Autotrasporto: i “Forconi” non rinunciano al fermo per lunedì. CNA FITA ricevuta in Prefettura per ribadire il suo NO.

autotrasportoLa CNA FITA di Fermo (aderente a UNATRAS, insieme a CONFARTIGIANATO, FAI,

FIAP, SNA CASARTIGIANI, UNITAI, ANITA) tramite il suo responsabile provinciale

Massimiliano Felicioni, è stata ricevuta questa mattina dal dottor Francesco Martino, Capo di

Gabinetto della Prefettura, in merito al paventato fermo dell’autotrasporto in programma per la

prossima settimana.

L’incontro per informare la Prefettura che il fermo nazionale indetto dal 9 al 13 dicembre è

stato revocato a fronte della firma del protocollo d’intesa successivo alla riunione dello scorso 28

novembre con il Ministero dei Trasporti, che ha accettato le richieste avanzate nella piattaforma

rivendicativa.

“Abbiamo riferito al dottor Martino – dichiara Felicioni – che comunque, mentre le sigle sindacali

più rappresentative hanno revocato il fermo, una sparuta rappresentanza autonoma riconosciuta con

la sigla di “Trasportounito” e alcune sigle agricole siciliane tra cui quelle denominate “Forconi” e

“Comitati Riuniti Agricoli” lo hanno invece confermato.

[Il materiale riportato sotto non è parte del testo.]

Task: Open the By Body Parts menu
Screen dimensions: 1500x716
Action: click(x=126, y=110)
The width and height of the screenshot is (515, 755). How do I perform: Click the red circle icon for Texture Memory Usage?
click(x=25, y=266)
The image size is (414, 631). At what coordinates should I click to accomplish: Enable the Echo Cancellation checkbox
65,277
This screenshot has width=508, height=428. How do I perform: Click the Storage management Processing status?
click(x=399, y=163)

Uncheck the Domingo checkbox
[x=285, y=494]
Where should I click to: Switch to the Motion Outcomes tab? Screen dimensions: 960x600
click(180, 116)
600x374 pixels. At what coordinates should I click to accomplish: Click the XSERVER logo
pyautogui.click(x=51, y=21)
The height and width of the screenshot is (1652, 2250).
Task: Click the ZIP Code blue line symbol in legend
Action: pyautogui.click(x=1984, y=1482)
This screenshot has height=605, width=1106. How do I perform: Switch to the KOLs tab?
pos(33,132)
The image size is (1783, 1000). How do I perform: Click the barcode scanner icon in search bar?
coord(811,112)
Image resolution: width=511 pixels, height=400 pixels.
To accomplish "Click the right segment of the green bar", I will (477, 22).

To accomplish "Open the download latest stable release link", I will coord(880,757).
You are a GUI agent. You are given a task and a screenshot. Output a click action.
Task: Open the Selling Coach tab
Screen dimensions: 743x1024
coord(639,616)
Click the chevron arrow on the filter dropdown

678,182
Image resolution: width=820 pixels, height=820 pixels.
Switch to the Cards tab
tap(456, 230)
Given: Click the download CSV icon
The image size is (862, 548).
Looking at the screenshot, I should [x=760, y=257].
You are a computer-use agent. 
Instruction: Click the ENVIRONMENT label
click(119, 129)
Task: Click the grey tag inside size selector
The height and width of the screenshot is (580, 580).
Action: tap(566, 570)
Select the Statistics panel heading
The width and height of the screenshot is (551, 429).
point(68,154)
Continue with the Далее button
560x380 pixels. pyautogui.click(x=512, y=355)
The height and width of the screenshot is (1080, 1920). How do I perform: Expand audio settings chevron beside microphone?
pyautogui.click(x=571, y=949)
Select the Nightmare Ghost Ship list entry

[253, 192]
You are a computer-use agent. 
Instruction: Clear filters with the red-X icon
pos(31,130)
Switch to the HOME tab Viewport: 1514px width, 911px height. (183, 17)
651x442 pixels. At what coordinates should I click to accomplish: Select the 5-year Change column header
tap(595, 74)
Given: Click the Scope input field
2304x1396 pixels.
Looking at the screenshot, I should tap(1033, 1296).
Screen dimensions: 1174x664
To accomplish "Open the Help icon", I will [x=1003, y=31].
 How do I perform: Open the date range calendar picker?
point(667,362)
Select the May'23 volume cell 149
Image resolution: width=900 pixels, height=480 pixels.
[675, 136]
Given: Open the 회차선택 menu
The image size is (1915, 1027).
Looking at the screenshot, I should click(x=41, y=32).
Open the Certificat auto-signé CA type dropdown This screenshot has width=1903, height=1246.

Abbiamo quindi chiesto di salvaguardare

sia il diritto allo sciopero di queste rappresentanze autonome che il diritto al lavoro dei nostri

associati e di quanti con senso di responsabilità hanno deciso di sospendere ogni forma di

agitazione, nel rispetto del protocollo d’intesa sottoscritto”.

 

La CNA FITA di Fermo ritiene comunque necessario evitare gli spiacevoli inconvenienti

avvenuti in passato, soprattutto in prossimità del casello autostradale di Porto Sant’Elpidio e Porto

San Giorgio, dove un presidio di poche unità di autotrasportatori aveva bloccato il transito di tutti i

Tir e i mezzi pesanti, impedendo la normale circolazione e mettendo a rischio l’incolumità di chi

lavora sulla strada.

“Stamane – prosegue Massimiliano Felicioni – abbiamo chiesto che a partire dalle ore 24.00 di

domenica 8 dicembre e fino al 13 dicembre vengano effettuati controlli presso i caselli autostradali

di Porto Sant’Elpidio e Porto San Giorgio, volti ad evitare che qualsiasi forma di protesta si

trasformi in un blocco selvaggio e senza regole, garantendo l’ordine e il diritto dei nostri associati e

di tutti i cittadini di poter circolare e lavorare liberamente”.

 

Nell’incontro di oggi i nostri rappresentanti hanno riscontrato la consueta disponibilità della

Prefettura, che la CNA FITA ringrazia per essersi prontamente messa in moto attraverso la Questura

e la Polizia affinché sia garantito il diritto allo sciopero e la libera circolazione.

La CNA FITA di Fermo, unitamente alla Prefettura, chiede ai trasportatori di mantenere e

promuovere la calma, avere pazienza in caso si dovessero verificare disguidi, oltre a segnalare alla

CNA eventuali criticità affinché si possa prontamente intervenire.